However, as a token of my good will, I'll agree to pay ten silver to anybody who suffers permanent injuries. That is my last offer."


----------



## Citizen Mane (Dec 7, 2005)

He pauses, puzzled.  "Oral reports?  Does anyone really know we're here and what we're doing, Master Tremance?  I've taken one too many punches to the head, but it doesn't seem like too far a flight of fancy here, based on what you've said."

Grendel smiles broadly and cracks his knuckles loudly when Tremance mentions the ten silver to anybody who suffers permanent injuries.  "In any case, I think those terms are rather fair, Damien, but let's put it in writing anyhow.  Better to be safe than sorry, and, to be frank, my memory's gone to hell."


----------



## Einan (Dec 7, 2005)

"I grow tired of this bird speak.  Let us leave this place and do something,"  Gregghor grumbles as he fidgets, obviously bored and restless.  "I grow hungry to see the sky again."


----------



## Ambrus (Dec 7, 2005)

Damien smirks at Tremance's admittance of a dislike for paperwork. _That's probably the real cause for the mistakes in your ledgers._ Damien seems willing to address Tremance once more when Grendel speaks first. He listens to the sailor's opinion as well as the large barbarian's desire to be done with the meeting, seems to reconsider what he was about to say and instead simply nods to Grendel with a smile. _This is probably more money than any of these fellows has ever been offered for employment in their lives. "Very well Mister Grendel. It will be as you say."_ Turning to the clerk Damien says: _"It seems we have an agreement Mister Tremance."_ Damien looks over to the other two members of their odd group. _By the mariner's beard; what have I gotten myself into?_

The young scribe pulls an oiled leather scroll case from the bag at his feet. Pulling off its cap he begins removing his scrivening tools; a pen, pen-knife, blotter, sealing wax, inkwell and a sheet of parchment. He sits back down, dips his pen in the inkwell and begins to write in a fine calligraphic script. Damien will write out a brief but complete transcript of what Tremance has asked the group to do on his behalf, for how much money and with notes to clarify what conditions must be met for proper payment.

When ready, Damien will pour some sand onto the parchment to soak up any excess ink, blow on it to clear it off and then hand the pen and parchment for Tremance to sign.
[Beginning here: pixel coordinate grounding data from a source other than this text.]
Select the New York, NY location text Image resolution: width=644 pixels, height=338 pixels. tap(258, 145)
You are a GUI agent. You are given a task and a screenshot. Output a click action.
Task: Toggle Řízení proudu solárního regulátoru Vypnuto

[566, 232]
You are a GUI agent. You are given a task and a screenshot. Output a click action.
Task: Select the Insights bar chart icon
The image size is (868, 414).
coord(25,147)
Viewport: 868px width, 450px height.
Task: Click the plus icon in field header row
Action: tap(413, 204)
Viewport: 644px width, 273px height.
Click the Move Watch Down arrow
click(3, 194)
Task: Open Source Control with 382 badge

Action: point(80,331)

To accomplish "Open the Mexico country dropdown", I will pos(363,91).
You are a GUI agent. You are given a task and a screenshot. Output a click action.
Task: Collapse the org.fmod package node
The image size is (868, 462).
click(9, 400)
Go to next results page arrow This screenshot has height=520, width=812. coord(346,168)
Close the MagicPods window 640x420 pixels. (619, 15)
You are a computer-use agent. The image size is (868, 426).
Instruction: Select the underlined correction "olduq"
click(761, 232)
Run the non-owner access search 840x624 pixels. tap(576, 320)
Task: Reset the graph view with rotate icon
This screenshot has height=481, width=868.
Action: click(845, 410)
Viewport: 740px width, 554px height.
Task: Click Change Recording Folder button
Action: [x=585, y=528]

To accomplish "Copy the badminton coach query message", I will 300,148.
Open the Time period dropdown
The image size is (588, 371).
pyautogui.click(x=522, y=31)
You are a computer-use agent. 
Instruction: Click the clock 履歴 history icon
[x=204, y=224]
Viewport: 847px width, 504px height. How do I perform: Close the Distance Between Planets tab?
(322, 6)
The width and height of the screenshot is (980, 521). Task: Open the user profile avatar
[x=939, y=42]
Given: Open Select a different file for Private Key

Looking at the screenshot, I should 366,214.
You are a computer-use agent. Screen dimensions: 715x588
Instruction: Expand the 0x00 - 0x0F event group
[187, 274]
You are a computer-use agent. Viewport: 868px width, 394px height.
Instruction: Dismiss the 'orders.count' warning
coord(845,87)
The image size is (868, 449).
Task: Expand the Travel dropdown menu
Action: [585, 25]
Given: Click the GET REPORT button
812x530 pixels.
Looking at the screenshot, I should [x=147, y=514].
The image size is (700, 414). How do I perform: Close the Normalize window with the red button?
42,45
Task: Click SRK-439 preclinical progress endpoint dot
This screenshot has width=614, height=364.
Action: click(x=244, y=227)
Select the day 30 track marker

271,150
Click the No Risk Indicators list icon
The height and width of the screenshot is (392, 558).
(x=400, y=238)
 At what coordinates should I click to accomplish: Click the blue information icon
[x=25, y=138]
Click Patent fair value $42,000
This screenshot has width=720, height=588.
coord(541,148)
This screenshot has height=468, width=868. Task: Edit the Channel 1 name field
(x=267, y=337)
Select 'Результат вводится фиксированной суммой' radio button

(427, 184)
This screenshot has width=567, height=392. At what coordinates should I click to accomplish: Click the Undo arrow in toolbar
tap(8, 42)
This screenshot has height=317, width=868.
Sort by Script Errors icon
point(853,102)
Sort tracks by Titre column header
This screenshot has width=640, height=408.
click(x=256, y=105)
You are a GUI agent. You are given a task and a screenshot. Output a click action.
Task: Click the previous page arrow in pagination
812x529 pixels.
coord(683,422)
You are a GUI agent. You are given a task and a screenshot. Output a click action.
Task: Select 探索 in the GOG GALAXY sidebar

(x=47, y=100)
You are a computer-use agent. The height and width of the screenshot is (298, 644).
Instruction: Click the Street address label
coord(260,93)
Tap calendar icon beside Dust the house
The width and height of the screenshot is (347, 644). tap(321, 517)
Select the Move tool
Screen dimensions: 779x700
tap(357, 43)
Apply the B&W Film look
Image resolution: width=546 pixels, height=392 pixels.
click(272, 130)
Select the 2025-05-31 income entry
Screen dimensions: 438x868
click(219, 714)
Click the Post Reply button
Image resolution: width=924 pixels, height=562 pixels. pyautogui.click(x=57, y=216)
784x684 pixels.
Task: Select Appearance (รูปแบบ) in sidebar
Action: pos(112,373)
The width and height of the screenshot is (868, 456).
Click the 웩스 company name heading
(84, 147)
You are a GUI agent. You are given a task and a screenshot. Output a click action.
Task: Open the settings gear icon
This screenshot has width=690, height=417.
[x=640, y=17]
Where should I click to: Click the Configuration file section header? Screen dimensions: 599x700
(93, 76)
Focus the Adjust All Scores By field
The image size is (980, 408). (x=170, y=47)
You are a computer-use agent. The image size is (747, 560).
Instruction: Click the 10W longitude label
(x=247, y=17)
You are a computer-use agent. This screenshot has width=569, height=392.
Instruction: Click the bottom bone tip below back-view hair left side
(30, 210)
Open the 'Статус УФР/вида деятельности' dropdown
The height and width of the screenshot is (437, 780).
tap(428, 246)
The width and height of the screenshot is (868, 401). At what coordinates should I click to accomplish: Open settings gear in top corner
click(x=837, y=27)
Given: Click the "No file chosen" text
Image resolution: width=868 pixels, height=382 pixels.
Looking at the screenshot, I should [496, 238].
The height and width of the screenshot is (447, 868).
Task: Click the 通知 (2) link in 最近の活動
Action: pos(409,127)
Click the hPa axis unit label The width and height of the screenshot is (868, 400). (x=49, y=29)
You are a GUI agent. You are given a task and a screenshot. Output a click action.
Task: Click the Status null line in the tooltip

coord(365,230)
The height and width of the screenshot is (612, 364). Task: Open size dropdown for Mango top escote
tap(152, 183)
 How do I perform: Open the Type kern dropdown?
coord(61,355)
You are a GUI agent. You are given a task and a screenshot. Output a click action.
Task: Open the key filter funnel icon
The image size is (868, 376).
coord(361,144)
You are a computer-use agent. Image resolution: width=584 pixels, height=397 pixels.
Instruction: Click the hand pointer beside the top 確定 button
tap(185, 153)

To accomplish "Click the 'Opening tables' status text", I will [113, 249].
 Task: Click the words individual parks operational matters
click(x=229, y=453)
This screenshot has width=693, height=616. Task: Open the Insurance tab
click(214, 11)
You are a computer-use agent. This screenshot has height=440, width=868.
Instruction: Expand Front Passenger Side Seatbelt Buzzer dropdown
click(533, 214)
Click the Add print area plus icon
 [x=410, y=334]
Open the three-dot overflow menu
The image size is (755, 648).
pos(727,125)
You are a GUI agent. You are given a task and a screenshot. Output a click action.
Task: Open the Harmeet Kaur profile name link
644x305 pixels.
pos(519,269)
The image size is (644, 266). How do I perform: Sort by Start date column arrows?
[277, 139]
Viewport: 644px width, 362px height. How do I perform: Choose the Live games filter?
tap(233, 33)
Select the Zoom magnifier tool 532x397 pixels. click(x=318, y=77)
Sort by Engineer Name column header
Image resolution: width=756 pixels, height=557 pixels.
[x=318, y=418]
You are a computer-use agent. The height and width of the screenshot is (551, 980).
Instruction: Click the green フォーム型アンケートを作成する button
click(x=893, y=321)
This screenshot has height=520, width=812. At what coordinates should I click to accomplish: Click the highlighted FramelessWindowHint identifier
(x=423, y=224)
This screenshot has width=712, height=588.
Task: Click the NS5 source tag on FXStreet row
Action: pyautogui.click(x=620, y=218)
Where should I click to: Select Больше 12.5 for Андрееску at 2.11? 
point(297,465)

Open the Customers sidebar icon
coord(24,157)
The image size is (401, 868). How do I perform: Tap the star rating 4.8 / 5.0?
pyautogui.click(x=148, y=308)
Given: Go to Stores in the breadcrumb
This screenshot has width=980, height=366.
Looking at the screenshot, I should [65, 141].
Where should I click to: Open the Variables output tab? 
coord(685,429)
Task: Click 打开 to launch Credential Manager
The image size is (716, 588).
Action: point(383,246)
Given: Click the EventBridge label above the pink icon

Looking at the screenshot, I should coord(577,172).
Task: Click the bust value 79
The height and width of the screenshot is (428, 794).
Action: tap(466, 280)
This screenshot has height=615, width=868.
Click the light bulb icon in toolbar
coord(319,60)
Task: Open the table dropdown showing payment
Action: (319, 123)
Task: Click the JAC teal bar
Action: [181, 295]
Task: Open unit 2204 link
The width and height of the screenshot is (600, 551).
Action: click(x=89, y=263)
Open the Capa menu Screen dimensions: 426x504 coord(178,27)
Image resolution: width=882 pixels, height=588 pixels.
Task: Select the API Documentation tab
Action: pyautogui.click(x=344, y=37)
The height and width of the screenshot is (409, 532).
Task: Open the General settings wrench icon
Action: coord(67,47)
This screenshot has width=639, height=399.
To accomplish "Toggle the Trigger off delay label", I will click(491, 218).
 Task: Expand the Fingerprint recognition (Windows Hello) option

Assuming he does, Damien will then heat some wax so that Tremance can press his Excise House clerk's seal onto the parchment. He'll then roll it up and put the contract back into his scrollcase before offering the clerk his right hand.

_"Now then, perhaps you could tell us more about these numerous mistakes that appear in Covis' manifests. If he is somehow doing something illegal we'll need to know what part of his operation to focus on so that we don't waste our time and your money by investigating the wrong thing."_

OOC: Dalamar, let me know if you want me to actually type out the contract.  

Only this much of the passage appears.